Telle est la situation de Clara, qui presque subitement, après une vie sentimentale de femme dite "libérée", une quadra, stabilisée dans un couple qui semble tenir la route et décillant les yeux sur les aiguilles de son horloge biologique qui va bientôt va sonner le glas, est prise d'un désir irrépressible d'enfant certes au départ pour concrétiser son union conjugale, puis comme une quête de sens à sa vie afin de ne pas rester "une terre stérile".
L'intéressant, dans la manière dans laquelle Carlotta Clerici aborde cette narration individuelle mais également archétypale, ne réside pas tant dans l'aspect presque anecdotique du parcours du combattant qu'implique ce besoin de grossesse qui se déroule avec une implication souvent passive voire marginale de l'homme, et qui fait bien évidemment vibrer la corde émotionnelle, que dans les deux paradoxes qu'elle révèle.
D'une part, la pression contradictoire que la société fait peser sur la science médicale qui au nom de la liberté individuelle et du confort personnel doit simultanément annihiler un processus biologique et suppléer à sa défaillance. Et, d'autre part, le fait que certaines femmes qui bénéficient de la libération de la femme si durement acquise et dont les corollaires sont notamment la liberté sexuelle et de ne plus être tributaire de la contrainte aliénante de la maternité, demeurent inféodées non seulement au regard des autres, dont celui compatissant voire réprobateur des proches, mais également à cette vieille lune existentielle qu'est la réalisation de soi par la transmission de la vie.

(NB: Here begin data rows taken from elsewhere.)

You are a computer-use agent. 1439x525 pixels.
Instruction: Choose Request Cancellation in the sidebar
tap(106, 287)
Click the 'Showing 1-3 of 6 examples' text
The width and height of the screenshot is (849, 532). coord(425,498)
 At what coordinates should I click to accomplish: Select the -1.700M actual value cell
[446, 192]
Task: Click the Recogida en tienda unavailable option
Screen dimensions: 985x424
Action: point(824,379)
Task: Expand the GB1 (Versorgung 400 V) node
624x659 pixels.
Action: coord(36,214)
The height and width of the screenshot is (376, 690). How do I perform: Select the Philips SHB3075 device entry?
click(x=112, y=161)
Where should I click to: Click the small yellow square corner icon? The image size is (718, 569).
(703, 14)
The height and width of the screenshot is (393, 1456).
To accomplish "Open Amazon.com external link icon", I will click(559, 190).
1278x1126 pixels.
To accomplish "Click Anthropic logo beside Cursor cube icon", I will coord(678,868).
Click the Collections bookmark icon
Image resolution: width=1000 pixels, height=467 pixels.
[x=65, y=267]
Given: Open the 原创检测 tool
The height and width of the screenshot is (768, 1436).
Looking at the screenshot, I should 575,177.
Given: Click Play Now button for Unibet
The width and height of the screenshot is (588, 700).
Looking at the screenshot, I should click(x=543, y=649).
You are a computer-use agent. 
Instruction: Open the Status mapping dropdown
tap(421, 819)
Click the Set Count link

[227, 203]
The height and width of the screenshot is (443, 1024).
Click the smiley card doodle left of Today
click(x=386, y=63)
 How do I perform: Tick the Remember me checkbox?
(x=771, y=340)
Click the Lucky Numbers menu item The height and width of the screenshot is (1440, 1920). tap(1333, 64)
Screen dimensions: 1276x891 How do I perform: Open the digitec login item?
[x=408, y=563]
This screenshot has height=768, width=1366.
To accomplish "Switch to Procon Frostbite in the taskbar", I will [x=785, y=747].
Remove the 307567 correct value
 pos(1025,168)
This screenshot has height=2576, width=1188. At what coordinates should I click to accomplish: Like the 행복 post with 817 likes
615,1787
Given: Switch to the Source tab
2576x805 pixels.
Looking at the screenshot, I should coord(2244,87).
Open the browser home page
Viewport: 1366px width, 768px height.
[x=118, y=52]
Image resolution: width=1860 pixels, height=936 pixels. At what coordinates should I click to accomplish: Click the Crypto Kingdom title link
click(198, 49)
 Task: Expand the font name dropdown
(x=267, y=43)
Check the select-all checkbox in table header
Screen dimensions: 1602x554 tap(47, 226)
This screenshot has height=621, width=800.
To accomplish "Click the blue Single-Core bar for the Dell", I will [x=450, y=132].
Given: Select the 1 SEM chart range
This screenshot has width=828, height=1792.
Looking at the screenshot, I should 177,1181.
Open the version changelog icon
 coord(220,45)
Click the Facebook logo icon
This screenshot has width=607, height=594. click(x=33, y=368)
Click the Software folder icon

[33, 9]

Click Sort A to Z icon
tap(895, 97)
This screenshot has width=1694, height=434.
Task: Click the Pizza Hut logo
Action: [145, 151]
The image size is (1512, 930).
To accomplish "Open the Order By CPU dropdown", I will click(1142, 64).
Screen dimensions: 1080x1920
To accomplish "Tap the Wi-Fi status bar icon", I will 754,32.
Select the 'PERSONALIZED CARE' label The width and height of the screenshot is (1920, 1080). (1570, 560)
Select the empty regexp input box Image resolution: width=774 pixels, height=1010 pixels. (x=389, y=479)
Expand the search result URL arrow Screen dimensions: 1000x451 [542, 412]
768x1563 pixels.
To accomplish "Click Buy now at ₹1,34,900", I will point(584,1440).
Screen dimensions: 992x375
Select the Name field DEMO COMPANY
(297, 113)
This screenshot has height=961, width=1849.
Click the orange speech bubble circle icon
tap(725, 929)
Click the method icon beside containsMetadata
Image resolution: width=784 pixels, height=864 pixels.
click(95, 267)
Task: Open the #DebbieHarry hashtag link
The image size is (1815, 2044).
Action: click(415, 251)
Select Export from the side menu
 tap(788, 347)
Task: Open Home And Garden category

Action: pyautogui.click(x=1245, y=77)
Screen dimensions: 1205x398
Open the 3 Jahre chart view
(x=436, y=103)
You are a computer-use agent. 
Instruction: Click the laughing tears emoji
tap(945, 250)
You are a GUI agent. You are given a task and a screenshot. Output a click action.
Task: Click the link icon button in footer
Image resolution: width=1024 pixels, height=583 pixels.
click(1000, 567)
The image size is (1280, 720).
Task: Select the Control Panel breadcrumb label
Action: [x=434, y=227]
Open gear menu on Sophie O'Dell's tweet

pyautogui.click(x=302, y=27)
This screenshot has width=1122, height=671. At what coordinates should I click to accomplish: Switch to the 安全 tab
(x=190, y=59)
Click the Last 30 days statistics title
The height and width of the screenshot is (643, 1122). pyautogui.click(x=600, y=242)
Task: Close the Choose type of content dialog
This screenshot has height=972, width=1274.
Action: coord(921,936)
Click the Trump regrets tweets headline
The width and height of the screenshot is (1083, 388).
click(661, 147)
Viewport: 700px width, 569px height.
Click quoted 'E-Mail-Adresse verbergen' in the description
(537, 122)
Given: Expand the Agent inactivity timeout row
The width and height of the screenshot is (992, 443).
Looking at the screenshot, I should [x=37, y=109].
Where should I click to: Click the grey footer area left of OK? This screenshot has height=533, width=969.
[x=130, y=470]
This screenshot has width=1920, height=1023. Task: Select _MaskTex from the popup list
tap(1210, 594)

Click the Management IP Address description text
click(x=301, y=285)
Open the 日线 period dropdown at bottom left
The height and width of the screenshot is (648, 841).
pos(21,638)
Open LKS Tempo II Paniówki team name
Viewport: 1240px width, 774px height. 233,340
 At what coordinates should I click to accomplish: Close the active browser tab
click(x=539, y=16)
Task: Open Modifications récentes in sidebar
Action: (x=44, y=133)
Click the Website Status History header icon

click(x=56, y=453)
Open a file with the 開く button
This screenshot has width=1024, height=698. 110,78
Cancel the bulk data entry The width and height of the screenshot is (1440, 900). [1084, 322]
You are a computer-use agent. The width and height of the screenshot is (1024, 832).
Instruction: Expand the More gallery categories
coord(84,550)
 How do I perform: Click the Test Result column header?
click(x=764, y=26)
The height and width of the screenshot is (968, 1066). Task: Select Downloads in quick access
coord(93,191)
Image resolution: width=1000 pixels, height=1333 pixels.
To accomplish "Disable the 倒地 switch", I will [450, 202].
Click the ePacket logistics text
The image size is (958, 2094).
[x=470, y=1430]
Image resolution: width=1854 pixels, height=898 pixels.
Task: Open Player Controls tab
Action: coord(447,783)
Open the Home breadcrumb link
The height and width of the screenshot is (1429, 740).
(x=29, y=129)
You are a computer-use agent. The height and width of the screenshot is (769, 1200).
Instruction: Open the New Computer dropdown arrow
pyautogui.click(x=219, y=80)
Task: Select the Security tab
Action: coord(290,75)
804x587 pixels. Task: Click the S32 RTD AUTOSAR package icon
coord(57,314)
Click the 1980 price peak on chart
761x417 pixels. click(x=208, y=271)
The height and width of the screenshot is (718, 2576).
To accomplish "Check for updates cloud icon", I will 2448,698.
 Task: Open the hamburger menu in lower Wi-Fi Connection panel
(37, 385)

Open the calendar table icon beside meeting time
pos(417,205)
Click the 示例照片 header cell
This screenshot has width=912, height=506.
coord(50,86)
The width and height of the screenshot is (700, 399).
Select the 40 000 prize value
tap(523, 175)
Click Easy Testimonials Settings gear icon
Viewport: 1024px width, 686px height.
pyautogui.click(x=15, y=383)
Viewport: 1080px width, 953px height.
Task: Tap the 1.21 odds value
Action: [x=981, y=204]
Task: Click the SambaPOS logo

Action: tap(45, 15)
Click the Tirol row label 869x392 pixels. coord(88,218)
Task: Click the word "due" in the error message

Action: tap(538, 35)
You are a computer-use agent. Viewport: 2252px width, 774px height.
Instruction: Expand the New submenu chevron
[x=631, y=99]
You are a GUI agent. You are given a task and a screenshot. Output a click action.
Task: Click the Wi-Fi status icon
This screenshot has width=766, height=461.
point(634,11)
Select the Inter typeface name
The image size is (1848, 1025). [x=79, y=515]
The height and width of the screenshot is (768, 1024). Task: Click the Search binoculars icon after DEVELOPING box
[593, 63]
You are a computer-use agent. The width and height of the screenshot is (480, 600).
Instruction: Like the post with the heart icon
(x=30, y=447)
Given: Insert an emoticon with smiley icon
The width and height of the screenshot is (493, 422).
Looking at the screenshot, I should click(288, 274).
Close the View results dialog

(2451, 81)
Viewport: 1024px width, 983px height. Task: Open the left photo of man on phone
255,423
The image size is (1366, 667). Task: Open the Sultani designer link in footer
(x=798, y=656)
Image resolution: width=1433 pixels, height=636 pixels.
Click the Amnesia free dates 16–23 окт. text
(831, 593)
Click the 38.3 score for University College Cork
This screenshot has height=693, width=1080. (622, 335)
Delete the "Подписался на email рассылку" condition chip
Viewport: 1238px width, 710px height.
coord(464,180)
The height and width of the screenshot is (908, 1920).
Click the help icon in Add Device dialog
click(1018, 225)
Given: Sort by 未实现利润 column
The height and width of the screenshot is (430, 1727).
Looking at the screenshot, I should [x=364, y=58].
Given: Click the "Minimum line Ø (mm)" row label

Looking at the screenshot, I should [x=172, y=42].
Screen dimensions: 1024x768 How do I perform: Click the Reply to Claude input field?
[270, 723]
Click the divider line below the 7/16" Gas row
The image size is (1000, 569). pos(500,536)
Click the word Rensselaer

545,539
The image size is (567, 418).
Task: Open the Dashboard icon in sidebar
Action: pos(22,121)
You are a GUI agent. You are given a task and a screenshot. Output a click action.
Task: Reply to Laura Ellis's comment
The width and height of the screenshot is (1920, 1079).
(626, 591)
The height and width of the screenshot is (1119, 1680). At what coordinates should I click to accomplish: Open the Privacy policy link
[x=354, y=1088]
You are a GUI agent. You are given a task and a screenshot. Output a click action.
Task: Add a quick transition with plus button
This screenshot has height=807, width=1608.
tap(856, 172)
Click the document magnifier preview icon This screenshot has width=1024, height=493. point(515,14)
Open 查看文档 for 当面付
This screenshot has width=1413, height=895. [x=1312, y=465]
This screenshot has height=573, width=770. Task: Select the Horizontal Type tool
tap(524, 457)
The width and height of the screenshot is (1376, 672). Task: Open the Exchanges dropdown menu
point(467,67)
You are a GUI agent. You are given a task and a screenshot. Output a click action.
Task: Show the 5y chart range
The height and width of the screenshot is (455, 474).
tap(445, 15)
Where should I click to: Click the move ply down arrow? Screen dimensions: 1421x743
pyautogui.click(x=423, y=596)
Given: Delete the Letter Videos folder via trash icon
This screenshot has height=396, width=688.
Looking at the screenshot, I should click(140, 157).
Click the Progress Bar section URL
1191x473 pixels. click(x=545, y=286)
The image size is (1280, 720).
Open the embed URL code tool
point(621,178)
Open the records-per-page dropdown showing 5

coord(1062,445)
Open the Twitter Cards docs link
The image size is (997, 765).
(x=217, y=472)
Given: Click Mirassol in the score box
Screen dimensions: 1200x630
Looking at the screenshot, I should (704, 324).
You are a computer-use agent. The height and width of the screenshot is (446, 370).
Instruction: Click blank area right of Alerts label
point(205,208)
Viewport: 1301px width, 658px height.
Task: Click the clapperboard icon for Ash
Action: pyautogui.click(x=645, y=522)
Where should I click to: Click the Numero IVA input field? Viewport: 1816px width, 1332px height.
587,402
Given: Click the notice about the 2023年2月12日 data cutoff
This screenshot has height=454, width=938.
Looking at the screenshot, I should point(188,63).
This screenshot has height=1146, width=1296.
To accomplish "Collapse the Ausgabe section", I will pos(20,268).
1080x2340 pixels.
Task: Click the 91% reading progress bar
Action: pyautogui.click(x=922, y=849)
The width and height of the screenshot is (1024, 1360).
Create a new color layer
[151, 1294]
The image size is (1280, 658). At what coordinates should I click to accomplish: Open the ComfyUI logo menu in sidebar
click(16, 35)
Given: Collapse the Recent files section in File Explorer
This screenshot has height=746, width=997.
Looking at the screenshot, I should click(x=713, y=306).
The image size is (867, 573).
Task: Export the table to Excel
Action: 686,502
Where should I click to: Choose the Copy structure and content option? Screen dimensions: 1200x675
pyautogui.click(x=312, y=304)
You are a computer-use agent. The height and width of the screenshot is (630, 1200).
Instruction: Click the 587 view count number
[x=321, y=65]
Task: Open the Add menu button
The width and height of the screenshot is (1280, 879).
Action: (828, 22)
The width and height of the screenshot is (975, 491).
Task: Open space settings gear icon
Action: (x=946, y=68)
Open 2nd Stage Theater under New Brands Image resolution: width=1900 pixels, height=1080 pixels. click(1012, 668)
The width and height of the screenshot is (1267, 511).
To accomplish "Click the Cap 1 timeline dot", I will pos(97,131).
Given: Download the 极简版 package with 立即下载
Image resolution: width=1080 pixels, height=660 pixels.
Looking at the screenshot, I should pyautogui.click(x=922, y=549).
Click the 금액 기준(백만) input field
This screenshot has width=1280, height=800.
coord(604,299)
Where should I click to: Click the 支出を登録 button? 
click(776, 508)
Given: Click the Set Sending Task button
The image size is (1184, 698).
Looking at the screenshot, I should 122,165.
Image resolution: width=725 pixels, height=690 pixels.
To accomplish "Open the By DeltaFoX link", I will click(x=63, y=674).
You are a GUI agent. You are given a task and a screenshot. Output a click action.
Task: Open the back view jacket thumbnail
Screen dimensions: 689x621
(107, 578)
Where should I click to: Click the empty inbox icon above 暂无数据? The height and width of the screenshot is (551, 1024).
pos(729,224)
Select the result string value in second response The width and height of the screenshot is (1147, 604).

Le sujet est traité avec juste ce qu'il faut d'humour, un humour parfois un peu jaune pour essayer de prendre du recul par rapport à l'échec toujours possible, et aux doutes et découragement qui succèdent à la détermination et à l'enthousiasme.
Sous la direction de Nadine Trintignant, dont est connue l'implication dans les luttes féministes, dans un décor blanc clinique, un salon épuré avec mur de faïence et fauteuil à étriers amovible, Catherine Marchal réussit un sans faute dans ce seul en scène qui repose sur l'interprétation sensible.